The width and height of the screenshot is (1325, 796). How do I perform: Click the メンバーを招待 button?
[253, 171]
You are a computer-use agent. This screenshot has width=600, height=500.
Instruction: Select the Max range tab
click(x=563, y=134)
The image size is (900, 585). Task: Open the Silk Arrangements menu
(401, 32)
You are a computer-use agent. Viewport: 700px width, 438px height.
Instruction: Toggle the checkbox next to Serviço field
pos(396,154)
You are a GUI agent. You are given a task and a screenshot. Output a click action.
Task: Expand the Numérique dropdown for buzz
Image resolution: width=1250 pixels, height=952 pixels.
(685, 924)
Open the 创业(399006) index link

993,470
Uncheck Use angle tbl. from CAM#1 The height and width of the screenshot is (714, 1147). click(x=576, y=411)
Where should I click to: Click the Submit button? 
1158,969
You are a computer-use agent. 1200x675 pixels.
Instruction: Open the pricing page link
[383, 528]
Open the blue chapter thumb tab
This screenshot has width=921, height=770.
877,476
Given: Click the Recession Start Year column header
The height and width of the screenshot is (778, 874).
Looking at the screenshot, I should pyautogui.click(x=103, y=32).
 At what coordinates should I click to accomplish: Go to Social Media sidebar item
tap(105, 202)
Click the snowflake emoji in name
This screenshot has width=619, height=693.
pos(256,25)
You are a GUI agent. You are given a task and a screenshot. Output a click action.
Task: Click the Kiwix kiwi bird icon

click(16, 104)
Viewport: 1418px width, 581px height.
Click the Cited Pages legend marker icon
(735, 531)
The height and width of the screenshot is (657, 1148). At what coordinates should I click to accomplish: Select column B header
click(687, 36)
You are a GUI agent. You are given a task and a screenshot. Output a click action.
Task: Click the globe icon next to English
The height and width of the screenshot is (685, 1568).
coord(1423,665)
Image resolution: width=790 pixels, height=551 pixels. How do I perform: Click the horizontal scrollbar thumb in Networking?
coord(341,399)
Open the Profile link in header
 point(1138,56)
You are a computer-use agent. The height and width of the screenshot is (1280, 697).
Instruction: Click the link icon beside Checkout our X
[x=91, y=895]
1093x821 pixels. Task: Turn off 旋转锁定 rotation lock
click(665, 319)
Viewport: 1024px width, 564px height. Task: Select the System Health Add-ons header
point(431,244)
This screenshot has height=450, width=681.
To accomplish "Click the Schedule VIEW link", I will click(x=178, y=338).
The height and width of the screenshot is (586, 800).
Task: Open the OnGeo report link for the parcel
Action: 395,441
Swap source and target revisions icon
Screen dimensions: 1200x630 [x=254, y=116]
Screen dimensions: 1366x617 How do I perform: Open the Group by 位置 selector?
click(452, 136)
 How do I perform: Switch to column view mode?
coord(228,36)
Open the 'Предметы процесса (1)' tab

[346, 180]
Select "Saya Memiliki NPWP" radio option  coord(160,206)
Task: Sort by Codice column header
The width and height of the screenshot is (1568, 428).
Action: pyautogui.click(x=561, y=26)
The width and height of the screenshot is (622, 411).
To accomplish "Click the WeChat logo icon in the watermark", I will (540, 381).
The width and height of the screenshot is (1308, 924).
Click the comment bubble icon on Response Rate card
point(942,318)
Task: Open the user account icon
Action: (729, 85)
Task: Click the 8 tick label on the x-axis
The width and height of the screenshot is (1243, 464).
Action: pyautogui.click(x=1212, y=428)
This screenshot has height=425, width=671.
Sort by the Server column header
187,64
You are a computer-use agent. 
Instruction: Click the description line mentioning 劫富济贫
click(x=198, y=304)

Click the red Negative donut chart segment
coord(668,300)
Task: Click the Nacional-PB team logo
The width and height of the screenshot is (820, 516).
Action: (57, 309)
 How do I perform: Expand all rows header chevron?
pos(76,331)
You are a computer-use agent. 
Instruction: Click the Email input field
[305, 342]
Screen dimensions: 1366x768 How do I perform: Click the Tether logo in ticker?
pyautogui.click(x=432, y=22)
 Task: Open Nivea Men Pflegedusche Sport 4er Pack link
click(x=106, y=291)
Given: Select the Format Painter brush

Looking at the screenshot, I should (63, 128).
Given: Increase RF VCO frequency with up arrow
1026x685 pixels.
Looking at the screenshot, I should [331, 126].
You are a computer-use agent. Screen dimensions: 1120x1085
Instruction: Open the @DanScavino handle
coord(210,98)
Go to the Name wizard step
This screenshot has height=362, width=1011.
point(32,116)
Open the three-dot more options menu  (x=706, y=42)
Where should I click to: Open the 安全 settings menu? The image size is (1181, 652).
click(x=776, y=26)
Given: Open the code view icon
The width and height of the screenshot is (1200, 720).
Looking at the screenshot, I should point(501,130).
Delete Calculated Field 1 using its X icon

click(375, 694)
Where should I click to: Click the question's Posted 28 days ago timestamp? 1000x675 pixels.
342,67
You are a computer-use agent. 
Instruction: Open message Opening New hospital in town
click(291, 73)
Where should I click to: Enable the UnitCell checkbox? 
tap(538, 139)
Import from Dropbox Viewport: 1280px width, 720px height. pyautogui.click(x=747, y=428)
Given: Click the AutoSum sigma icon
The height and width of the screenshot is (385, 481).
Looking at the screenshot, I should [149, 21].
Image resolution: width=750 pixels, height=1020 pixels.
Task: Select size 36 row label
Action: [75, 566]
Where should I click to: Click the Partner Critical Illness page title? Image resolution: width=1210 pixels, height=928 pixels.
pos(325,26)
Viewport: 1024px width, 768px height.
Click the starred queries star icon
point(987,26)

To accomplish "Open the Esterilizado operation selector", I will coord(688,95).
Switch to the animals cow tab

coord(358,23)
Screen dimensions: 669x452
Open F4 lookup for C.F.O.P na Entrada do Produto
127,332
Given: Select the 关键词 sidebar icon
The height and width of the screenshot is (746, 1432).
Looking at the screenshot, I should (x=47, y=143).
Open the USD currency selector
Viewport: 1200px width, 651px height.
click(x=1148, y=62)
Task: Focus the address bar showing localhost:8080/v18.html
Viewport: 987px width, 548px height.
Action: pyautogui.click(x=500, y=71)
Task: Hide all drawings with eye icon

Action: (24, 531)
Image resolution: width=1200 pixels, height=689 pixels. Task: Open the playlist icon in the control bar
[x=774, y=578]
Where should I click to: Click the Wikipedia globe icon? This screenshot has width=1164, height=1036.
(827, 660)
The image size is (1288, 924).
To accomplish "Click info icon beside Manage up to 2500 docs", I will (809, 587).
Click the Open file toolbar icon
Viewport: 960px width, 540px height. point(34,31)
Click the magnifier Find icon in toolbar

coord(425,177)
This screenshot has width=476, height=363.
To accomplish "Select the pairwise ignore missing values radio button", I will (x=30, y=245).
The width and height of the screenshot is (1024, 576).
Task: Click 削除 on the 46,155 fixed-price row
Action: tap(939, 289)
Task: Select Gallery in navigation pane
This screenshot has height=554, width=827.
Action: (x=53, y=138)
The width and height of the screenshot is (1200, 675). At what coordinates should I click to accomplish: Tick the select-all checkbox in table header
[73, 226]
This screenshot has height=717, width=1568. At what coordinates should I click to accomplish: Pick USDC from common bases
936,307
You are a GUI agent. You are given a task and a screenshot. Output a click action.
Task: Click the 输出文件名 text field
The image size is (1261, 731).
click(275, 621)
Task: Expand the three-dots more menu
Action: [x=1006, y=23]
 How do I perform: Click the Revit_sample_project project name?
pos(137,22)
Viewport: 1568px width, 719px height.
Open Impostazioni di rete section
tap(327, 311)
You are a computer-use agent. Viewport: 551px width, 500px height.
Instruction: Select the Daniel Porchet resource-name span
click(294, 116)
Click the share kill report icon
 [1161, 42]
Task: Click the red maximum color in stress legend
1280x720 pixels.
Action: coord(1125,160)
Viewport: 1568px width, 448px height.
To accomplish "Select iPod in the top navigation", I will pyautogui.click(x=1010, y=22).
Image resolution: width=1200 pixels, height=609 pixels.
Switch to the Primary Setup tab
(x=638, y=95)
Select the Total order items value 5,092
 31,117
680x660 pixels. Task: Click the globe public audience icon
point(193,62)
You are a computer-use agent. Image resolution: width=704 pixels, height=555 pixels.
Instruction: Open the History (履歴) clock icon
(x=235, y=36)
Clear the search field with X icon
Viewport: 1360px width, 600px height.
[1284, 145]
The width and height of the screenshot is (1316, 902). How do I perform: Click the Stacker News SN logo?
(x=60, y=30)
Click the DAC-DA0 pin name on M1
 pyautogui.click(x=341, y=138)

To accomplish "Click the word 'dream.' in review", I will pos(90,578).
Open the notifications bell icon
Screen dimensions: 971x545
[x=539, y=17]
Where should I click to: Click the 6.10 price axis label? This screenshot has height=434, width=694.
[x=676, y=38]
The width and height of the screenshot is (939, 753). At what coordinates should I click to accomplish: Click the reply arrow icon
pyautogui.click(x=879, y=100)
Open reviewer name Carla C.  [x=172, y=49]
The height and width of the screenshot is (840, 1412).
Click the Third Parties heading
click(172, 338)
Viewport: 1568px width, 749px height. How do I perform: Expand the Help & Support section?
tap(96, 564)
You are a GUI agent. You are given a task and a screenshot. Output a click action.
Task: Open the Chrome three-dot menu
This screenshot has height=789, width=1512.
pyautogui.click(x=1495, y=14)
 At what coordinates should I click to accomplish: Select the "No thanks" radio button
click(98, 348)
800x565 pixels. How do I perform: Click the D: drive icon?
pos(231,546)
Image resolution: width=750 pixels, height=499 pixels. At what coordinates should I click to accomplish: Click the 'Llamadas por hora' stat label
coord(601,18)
________________
Restate exactly the records above from their first line through the line that holds "Uncheck Use angle", please, including both and leaving out all others.

[Finished task]
The width and height of the screenshot is (1325, 796). How do I perform: Click the メンバーを招待 button?
[253, 171]
You are a computer-use agent. This screenshot has width=600, height=500.
Instruction: Select the Max range tab
click(x=563, y=134)
The image size is (900, 585). Task: Open the Silk Arrangements menu
(401, 32)
You are a computer-use agent. Viewport: 700px width, 438px height.
Instruction: Toggle the checkbox next to Serviço field
pos(396,154)
You are a GUI agent. You are given a task and a screenshot. Output a click action.
Task: Expand the Numérique dropdown for buzz
Image resolution: width=1250 pixels, height=952 pixels.
(685, 924)
Open the 创业(399006) index link

993,470
Uncheck Use angle tbl. from CAM#1 The height and width of the screenshot is (714, 1147). click(x=576, y=411)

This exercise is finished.